## Texto de lectura:

——————

En los ’90, cuenta Mario, impulsados por el padre Ernesto Narcisi, otro veterano del Movimiento de Sacerdotes del Tercer Mundo, los vecinos le dieron forma al Cuerpo de Delegados Único: «Hicimos una marcha grande al centro, en el 2000, antes del estallido. Hubo huelga de hambre para exigir la urbanización. Así se logró la Ley 403, que nunca se cumplió». Ni Ibarra, ni Macri, ni Larreta movieron un dedo. Puros parches puso el Estado porteño en la barriada durante estos 23 años. Entonces, la lucha continuó en el Bajo Flores: «Reclamamos desde el 2012, pero nunca fuimos escuchados. En 2017 empezamos a trabajar los vecinos en un proyecto de reurbanización».

Se presentó en la Legislatura el pasado jueves. Un 13 de julio. No es azar. Es la fecha que recuerda el fallecimiento del padre Ricciardelli, cuyos restos descansan en la capilla Madre del Pueblo. El proyecto es participativo y busca generar consensos para que todas las familias puedan tener una solución habitacional digna. Propone que se garanticen los servicios básicos: luz, agua, gas, desagües; al mismo tiempo que contempla obras en los centros de salud y la construcción de escuelas. Don Mario cierra la clase: «Nos enseña la historia que nunca hubo voluntad política para mejorar la vida en el barrio. Basta de discriminarnos. Queremos vivir mejor».

El barro y las pisadas de los vecinos del Bajo Flores.
Foto: Diego Díaz
Mario Franco, delegado del barrio.

——————

## Información registrada:
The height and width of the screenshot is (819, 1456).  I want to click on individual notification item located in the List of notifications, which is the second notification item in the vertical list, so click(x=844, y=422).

——————

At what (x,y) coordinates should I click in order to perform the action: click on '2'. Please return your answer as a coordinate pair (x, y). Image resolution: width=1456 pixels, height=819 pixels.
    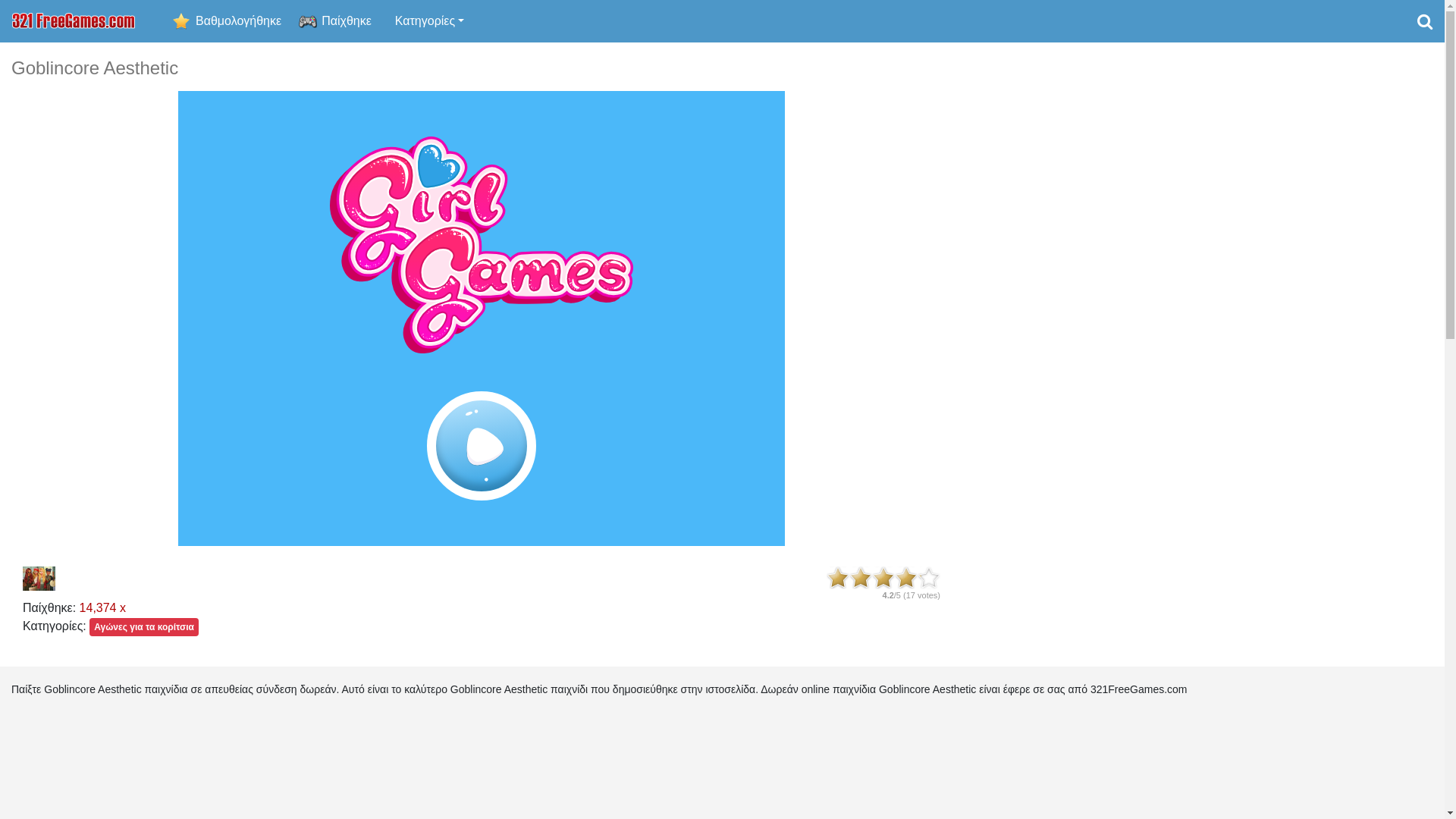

——————

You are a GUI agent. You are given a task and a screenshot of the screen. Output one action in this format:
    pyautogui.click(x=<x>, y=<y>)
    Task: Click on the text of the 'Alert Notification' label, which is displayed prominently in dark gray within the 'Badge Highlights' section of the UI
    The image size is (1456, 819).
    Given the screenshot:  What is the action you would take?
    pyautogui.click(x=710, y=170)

——————

## Tarea a realizar:
Responda estas preguntas con base en el texto de lectura:
(a) ¿Qué ley se logró con la marcha y la huelga de hambre que menciona Mario?
(b) ¿En qué fecha se presentó el proyecto de reurbanización en la Legislatura?
(c) ¿Qué servicios básicos propone garantizar el proyecto?

## Resultado de la tarea:
(a) Se logró la Ley 403.
(b) Se presentó el jueves 13 de julio.
(c) Propone garantizar luz, agua, gas y desagües.